Microsoft's new Fluid components are building blocks for Office that work anywhere
Microsoft is taking its vision for cross-platform collaboration even further with Office components that you can edit anywhere.

What you need to know
- Microsoft's Fluid components allow people to work on Office elements outside of apps.
- Content like tables and charts can be edited wherever people paste them.
- The technology is open-source and will eventually work with third-party apps.
Microsoft is introducing a new approach to Office documents and productivity called Fluid components. These components can be pieced together like Lego bricks across several apps and the web. Components include tables, graphics, and lists that are standard in Microsoft Office, but you can collaborate and work on them outside of traditional documents. The Verge broke the news about Fluid components earlier today and explained how they work.
Fluid components can be edited in real time in time by several people across various applications. For example, you could create a table and use it where you need it without having to jump between several apps. Created components like the table example would be on the web, accessible for people to edit from anywhere. The idea is that these components can be edited wherever someone pastes them, such as in an email chain, Microsoft Teams, or eventually third-party apps.
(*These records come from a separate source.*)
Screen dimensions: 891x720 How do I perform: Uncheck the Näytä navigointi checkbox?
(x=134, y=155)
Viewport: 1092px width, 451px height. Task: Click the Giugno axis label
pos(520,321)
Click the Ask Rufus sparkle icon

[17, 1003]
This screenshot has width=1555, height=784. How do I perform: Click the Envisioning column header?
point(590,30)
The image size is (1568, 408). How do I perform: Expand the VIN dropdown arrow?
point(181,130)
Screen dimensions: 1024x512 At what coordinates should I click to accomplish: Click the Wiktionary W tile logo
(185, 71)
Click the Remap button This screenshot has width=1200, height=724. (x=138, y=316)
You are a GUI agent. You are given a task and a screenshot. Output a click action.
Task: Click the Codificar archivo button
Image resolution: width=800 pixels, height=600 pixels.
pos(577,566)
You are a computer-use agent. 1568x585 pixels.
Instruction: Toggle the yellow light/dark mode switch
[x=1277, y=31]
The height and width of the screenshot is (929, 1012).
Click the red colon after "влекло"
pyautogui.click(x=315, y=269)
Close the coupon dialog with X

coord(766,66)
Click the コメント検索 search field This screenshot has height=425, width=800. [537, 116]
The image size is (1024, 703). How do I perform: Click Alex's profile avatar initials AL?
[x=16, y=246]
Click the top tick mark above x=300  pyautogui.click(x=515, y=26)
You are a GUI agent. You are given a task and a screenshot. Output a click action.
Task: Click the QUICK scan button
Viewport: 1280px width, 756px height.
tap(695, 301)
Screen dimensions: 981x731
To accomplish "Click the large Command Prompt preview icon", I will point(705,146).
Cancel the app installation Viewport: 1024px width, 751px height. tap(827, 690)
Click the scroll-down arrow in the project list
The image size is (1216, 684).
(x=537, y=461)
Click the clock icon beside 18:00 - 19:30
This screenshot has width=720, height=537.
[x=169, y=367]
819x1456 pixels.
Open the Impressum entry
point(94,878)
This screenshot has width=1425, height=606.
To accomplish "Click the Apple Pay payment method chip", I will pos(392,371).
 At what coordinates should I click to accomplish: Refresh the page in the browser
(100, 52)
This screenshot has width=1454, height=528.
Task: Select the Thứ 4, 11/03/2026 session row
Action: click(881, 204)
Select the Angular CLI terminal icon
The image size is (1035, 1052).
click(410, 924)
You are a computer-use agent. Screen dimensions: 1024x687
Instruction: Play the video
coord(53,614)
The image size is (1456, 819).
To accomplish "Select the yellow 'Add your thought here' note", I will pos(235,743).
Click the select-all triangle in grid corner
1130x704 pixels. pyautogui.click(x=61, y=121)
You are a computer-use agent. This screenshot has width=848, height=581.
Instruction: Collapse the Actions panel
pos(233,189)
Jared Spataro, head of Microsoft 365, told The Verge, "Imagine you could take those Lego pieces and put them in any place you wanted: in emails, in chats, in other apps," adding, "As people work on them, they will always be updated and contain the latest information." Spataro also points out "That Fluid [components are] rendered entirely in-line in an experience in which [they're] embedded."
Microsoft's Fluid Framework is open-source, allowing developers and organizations to work with it. Microsoft will detail at this week's Build conference how third-party developers can utilize Fluid in their own applications.
The core idea of Fluid is an extension of what Microsoft has already worked towards, editing documents and working together across platforms with people in real-time. But Fluid takes it a step further, allowing you to edit different types of content without jumping across apps. Maya Rodriguez, a principal program manager at Microsoft's Fluid Framework states, "It's about helping people achieve a particular task… It's not about requiring them to decide 'Which app do I go to?' or 'Which document do I get back to?"
Some Office.com users will get to use parts of Fluid later this week, according to The Verge. Fluid's rollout will be gradual, according to The Verge, and will start with Office.com and Outlook on the web. It will then appear in Microsoft Teams later this year and the desktop versions of Outlook next year. Over time, Fluid components should be built into all Office applications.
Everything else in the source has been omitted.